| SOURCE DATA |
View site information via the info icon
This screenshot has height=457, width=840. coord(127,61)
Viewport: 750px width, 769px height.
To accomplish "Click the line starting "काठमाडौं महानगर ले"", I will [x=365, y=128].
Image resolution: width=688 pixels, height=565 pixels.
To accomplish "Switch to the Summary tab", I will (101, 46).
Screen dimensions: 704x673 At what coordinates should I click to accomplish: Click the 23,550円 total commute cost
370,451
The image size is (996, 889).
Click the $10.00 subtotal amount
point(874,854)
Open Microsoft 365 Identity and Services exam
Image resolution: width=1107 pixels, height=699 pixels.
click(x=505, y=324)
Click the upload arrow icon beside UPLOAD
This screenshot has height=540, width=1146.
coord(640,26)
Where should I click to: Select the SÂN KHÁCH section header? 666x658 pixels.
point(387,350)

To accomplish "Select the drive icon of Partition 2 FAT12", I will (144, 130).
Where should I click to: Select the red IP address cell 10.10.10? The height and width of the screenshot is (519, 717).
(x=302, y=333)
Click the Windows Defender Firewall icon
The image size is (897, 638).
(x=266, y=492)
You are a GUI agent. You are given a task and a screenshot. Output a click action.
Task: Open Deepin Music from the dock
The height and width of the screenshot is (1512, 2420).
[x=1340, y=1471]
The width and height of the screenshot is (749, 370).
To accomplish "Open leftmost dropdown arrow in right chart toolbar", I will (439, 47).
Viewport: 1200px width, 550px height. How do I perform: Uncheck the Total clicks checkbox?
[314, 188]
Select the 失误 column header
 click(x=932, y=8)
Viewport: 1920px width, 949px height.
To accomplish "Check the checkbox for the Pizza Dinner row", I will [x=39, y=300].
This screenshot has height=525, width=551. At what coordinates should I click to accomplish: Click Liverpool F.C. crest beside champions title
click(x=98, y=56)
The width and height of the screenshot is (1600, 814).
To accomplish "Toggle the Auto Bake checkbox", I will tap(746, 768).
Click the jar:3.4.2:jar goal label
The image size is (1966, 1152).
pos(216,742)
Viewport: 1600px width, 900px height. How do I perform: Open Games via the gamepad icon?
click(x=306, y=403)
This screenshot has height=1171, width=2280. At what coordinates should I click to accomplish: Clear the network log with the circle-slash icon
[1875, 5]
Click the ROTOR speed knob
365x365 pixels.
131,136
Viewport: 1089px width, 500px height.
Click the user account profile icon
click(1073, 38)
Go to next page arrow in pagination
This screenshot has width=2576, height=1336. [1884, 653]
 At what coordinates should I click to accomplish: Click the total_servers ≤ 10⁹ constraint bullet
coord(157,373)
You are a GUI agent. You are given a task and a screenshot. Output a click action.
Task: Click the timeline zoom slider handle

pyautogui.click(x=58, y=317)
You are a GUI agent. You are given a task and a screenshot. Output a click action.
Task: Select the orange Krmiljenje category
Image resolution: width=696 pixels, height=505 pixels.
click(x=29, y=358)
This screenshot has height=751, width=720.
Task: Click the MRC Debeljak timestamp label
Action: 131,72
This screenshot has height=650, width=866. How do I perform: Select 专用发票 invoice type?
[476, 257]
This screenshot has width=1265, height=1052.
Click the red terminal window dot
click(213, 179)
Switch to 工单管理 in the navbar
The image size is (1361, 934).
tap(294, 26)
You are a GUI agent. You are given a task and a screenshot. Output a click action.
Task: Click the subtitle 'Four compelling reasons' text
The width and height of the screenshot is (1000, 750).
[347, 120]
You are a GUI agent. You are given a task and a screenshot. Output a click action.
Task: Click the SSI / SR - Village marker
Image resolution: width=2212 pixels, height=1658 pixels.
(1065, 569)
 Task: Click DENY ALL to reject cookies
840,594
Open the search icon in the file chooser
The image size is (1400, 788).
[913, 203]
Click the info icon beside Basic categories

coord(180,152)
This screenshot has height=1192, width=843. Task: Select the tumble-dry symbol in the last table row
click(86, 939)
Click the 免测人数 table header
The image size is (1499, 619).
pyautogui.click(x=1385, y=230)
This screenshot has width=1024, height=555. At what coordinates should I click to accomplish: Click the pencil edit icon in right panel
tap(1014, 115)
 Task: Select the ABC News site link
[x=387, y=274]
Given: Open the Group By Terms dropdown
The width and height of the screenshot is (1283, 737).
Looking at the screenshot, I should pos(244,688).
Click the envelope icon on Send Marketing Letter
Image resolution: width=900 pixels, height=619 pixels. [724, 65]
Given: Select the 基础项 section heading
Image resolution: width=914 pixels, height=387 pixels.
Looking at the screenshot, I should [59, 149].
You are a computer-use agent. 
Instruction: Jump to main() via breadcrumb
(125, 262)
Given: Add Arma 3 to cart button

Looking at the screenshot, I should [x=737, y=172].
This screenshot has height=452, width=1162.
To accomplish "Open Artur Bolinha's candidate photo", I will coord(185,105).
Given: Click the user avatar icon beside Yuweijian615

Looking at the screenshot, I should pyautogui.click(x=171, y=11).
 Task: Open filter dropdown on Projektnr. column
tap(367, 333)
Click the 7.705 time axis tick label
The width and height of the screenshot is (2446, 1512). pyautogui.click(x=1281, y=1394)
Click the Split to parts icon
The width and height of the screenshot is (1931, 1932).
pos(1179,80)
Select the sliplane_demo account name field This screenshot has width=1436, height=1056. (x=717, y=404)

| WRITTEN INSTRUCTION |
Update the stretch of data from the start through the line containing "click(x=505, y=324)" by replacing "subtotal" with "grand total". Leave everything else unchanged.

| FINISHED EXERCISE |
View site information via the info icon
This screenshot has height=457, width=840. coord(127,61)
Viewport: 750px width, 769px height.
To accomplish "Click the line starting "काठमाडौं महानगर ले"", I will [x=365, y=128].
Image resolution: width=688 pixels, height=565 pixels.
To accomplish "Switch to the Summary tab", I will (101, 46).
Screen dimensions: 704x673 At what coordinates should I click to accomplish: Click the 23,550円 total commute cost
370,451
The image size is (996, 889).
Click the $10.00 grand total amount
point(874,854)
Open Microsoft 365 Identity and Services exam
Image resolution: width=1107 pixels, height=699 pixels.
click(x=505, y=324)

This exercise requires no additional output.